Filter Aided Sample Preparation (FASP) and digestion
Each subcellular fraction was transferred to a 50 kDa molecular weight cut-off Amicon filter (Merck) and concentrated by centrifugation. Proteins were denatured, reduced, alkylated and washed in the filter. Sequential digestion was performed in each fraction. First by using trypsin/Lys-C Mix, Mass Spec Grade (Promega) at 37 °C overnight. Followed by chymotrypsin, Sequencing Grade (Promega) at room temperature for 4 h. The resulting peptides were recuperated by centrifugation, acidified with and vacuum dried. The detailed methodology can be found at our previous work [17, 30].
Nano LC-MS/MS analysis
The resulting peptides were resuspended in 20 µL of 0.1% TFA and desalted using a ZipTip with C18 resin (Merck). Afterward, the samples were vacuum-dried and resuspended in 20 µL of a solution containing acetonitrile (ACN, Carlo Erba Reagents) and 0.1% formic acid (2:98 v/v, TCI America). Five microliters of the resulting peptide solution were analyzed on a nanoAcquity (Waters) coupled to a QExactive mass spectrometer (Thermo Fisher Scientific), as described in [24].

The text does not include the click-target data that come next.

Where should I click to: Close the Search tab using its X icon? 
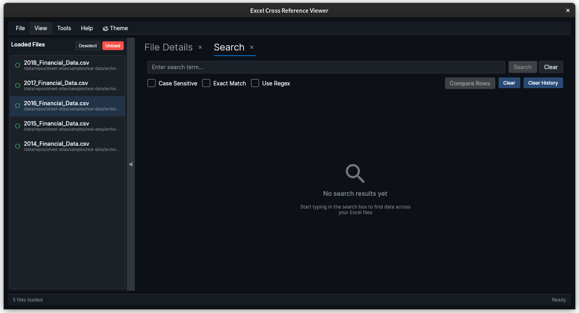[x=251, y=47]
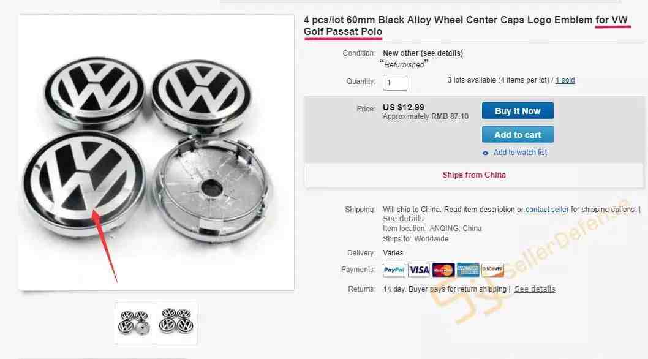The height and width of the screenshot is (359, 648).
Task: Click the American Express card icon
Action: click(468, 270)
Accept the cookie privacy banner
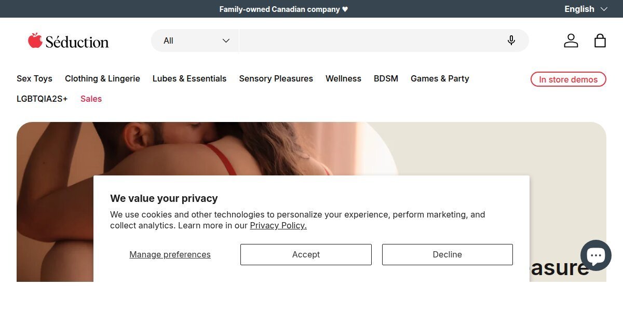 tap(306, 254)
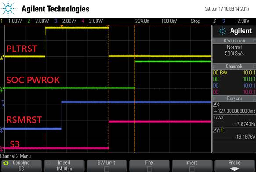Click the Agilent logo in the side panel
256x172 pixels.
coord(222,31)
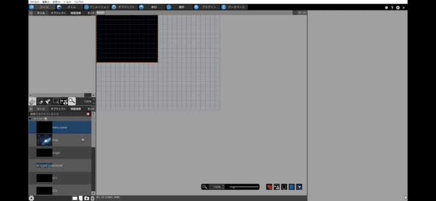Image resolution: width=436 pixels, height=201 pixels.
Task: Switch to the データベース tab
Action: click(234, 7)

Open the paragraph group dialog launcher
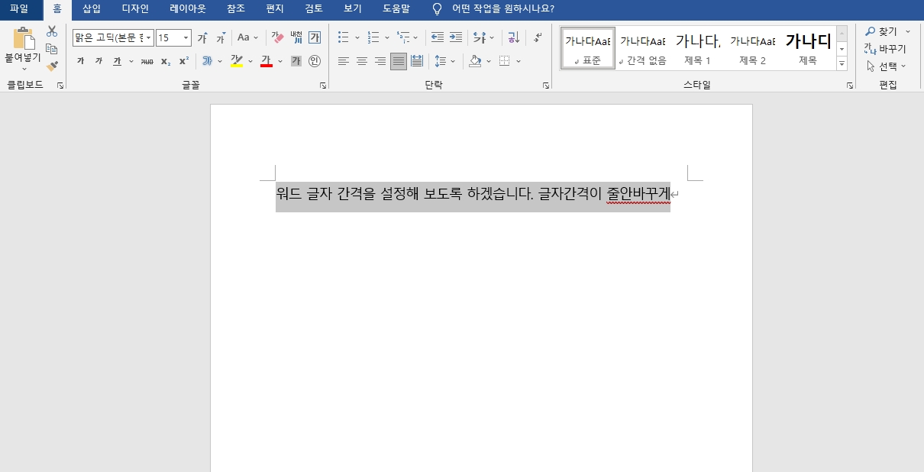[x=547, y=86]
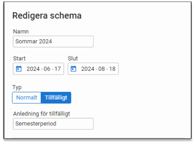Select the year 2024 in Slut date
The image size is (195, 144).
point(87,69)
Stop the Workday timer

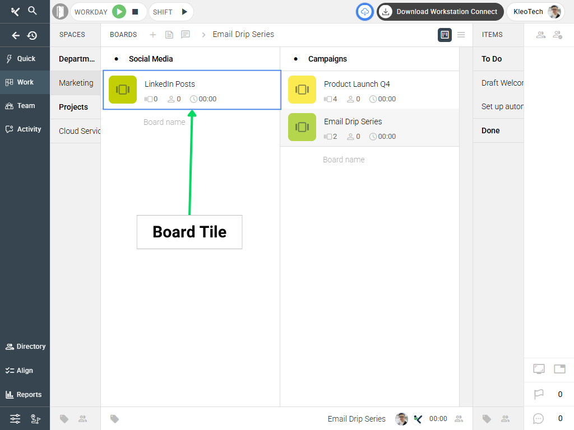(x=135, y=12)
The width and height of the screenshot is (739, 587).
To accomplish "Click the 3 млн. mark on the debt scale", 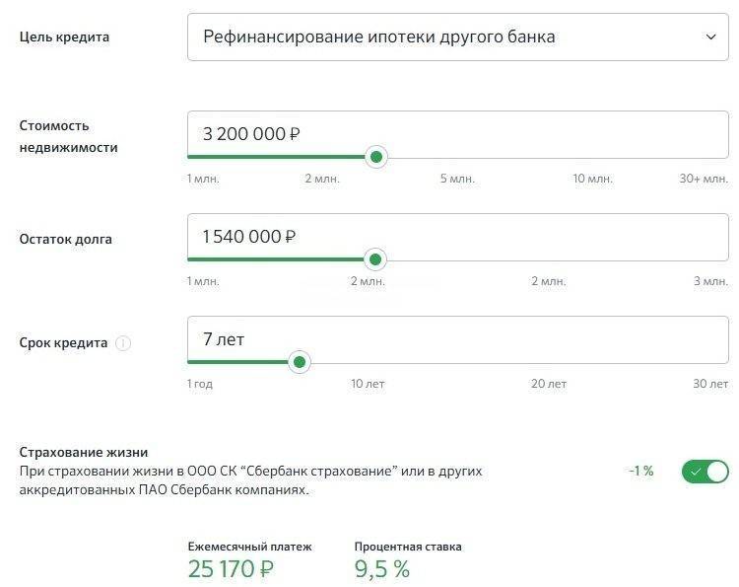I will pos(710,281).
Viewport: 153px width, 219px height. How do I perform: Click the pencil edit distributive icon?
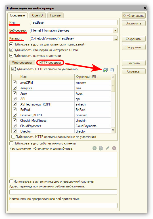click(107, 148)
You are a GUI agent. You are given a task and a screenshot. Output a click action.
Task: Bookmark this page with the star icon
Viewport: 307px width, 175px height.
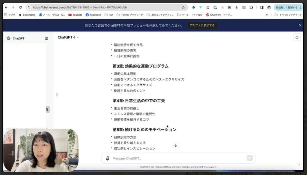[x=183, y=7]
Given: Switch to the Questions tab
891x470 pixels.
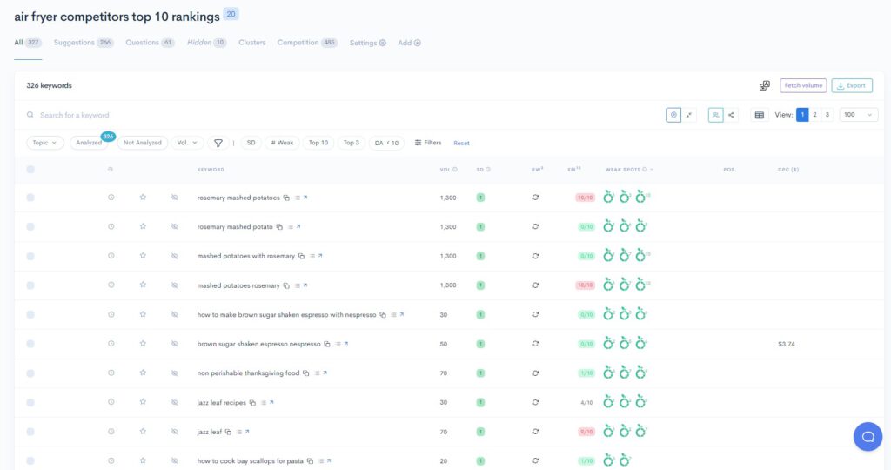Looking at the screenshot, I should 149,43.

Label-free quantification (LFQ) data analysis
Processing workflow
The raw data obtained by nanoLC-MS/MS analysis were analyzed using Proteome Discoverer V2.5 (Thermo Fisher Scientific). For each subcellular compartment, a different LFQ analysis was performed. Here, three processing steps (for each cell line’s replicates) were employed using Minor Feature Detector and three iterative Sequest HT nodes (Supplementary Fig. 1A). The detailed parameters of the Sequest HT node are described in ref. [30]. In the first Sequest HT node, the top 100,000 sequences derived from RNA-seq experiments (100 K DB) were utilized. Next, a percolator with a relaxed 0.05 FDR and strict 0.01 FDR was applied. A spectrum confidence filter was applied before moving on to the next Sequest HT node, discarding any spectra with a confidence rating worse than high. In the second Sequest HT node, the full transcript-derived database (Full DB) from OpenCustomDB was used, minus the sequences contained in the 100 K DB. The same parameters were used for a second percolator and spectrum confidence filter. Finally, in the third Sequest HT node, OpenProt was used to interrogate the sequences not found in the two previous databases (Supplementary Fig. 1B).
Consensus workflow
The five different subcellular fractionation MSF files were subjected to independent consensus workflows. At the feature mapper node, chromatographic alignment was performed with a maximum retention time shift of 10 min, 10 ppm mass tolerance and coarse tuning. Unique and razor peptides were used at the precursor ions quantifier node. Protein groups were considered for peptide uniqueness and shared quant results were used. Precursor abundance was based on intensity without any threshold. The total peptide amount was used for normalization mode without scaling mode. All peptides were used for normalization and protein roll-up. Modified peptides (methionine oxidation, N-terminus acetylation and cysteine carbamidomethylation) were excluded for pairwise ratios. At the PSM grouper node, the site probability threshold was set to 75. The strict and relaxed FDRs were set at 0.01 and 0.05, respectively, at the peptide validator node. Validation was based on the q-value, and automatic target/decoy selection was used for PSM level FDR calculation based on score. At the peptides and protein filter node, the peptide confidence was set to medium with six amino acids per peptide. Additionally, a minimum of one peptide was set. A strict (0.01) and relaxed (0.05) FDR confidence threshold were set at the protein FDR validator. The results were filtered for RefProts, AltProts and novel isoforms [9]. Briefly, a RefProt is a protein matching an NCBI RefSeq, Ensembl or UniProt protein entry. A novel isoform is a protein encoded by the same gene as a RefProt with a significant level of identity (over 80% of protein sequence identity with the RefProt over 50% of the length). An AltProt does not have any significant similarity with a RefProt.
Protein identification
The master protein files were uploaded as a text file to Perseus v.1.6.10.43. The abundance matrix was annotated into three categories based on the cell lines used: SKOV-3, PEO-4 and T1074. Next to count an identification, proteins needed to be identified in 70% of the replicates from at least one cell line and the groups were averaged. A numeric Venn diagram was used to identify the unique RefProts, AltProts and novel isoforms in each compartment for each cell line.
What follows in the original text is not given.